Page extract.
# Crawfish and clean eating?



## Texan69 (Mar 21, 2019)

What are yalls thoughts of crawfish and how clean they are.
they seem to be low in fats and carbs. I’m sure high in sodium because of how they are cooked. Just got curious cause it’s crswfish season and I eat a lot of it 
being down here in Texas. Curious to see what y’all think.


----------



## maxmuscle1 (Mar 21, 2019)

Texan69 said:


> What are yalls thoughts of crawfish and how clean they are.
> they seem to be low in fats and carbs. I’m sure high in sodium because of how they are cooked. Just got curious cause it’s crswfish season and I eat a lot of it
> being down here in Texas. Curious to see what y’all think.



Love me some Crawfish!! Especially a low country boil!!! Who Dat!!!


----------



## Straight30weight (Mar 21, 2019)

Sounds absolutely disgusting lol


----------



## PillarofBalance (Mar 21, 2019)

There is no standard definition for "eating clean." If you enjoy them, eat them.


----------



## Deadhead (Mar 21, 2019)

All I know is the shits good... I'm so damn close to the Louisiana border.


----------



## Iron1 (Mar 21, 2019)

It's got quite a bit of cholesterol in it but like anything else, iifym.


----------



## The Tater (Mar 21, 2019)

love 'em!


----------



## bigdog (Mar 21, 2019)

I eat tons of them yearly. High sodium but they are damn good! cant live in new orleans and be worried about sodium from a good seafood boil!


----------



## Texan69 (Mar 21, 2019)

The hard part is staying away from the beer for me especially if I’m Arnold a crawfish boil I will kill some beers and get blitzed. Then my bumhole leaks the next day


----------



## Gadawg (Mar 21, 2019)

Dietary cholesterol is of no importance.  They are basically pure protein and high in Omega 3s.  Eat away!  I love the bastards!


----------



## snake (Mar 21, 2019)

Don't eat things that come out of the water. They are no good for you. (Snake-science)


----------



## Gadawg (Mar 21, 2019)

Exercise requirements.
1. In the crawfish thread, what does Gadawg say crawfish are made of?
2. Reproduce the passage of the crawfish thread that begins at the words "Sounds absolutely disgusting" and ends after "them, eat them.".
The lines that follow come from a separate source and are not part of the crawfish thread.

Material provided.
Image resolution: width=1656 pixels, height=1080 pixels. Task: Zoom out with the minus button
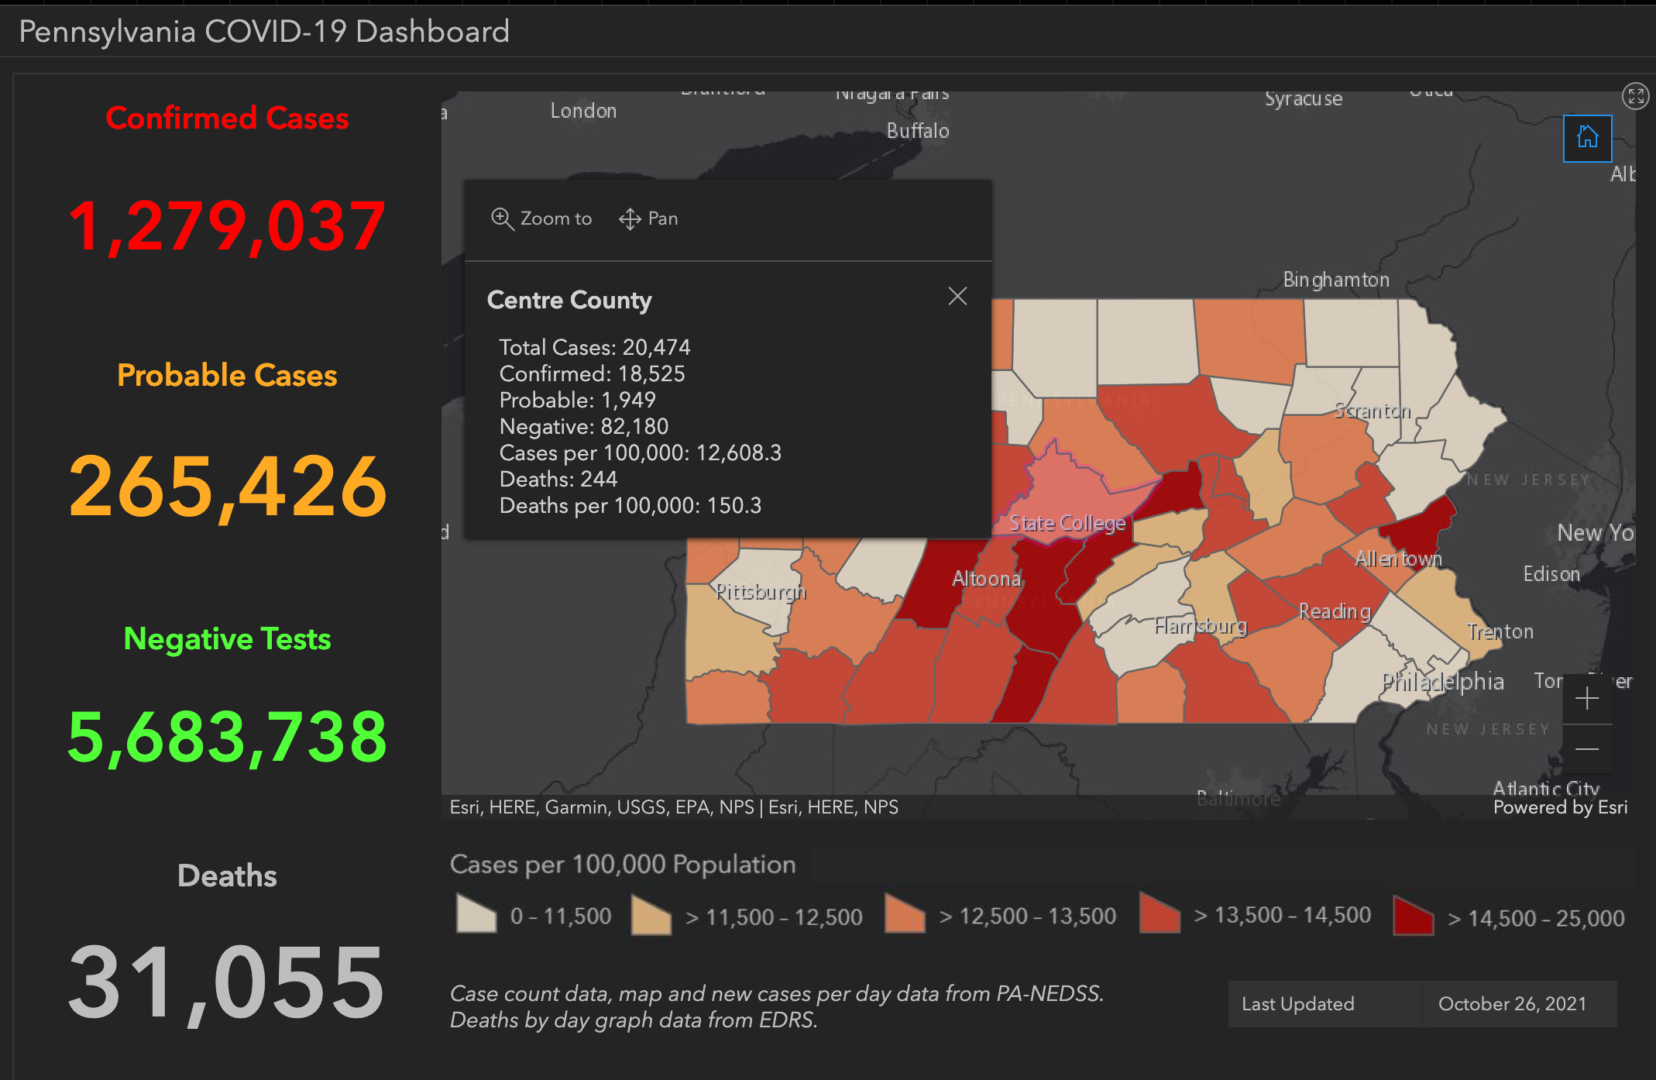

Solutions to the exercise.
1. He says they are basically pure protein and high in Omega 3s.

2.
Sounds absolutely disgusting lol


----------



## PillarofBalance (Mar 21, 2019)

There is no standard definition for "eating clean." If you enjoy them, eat them.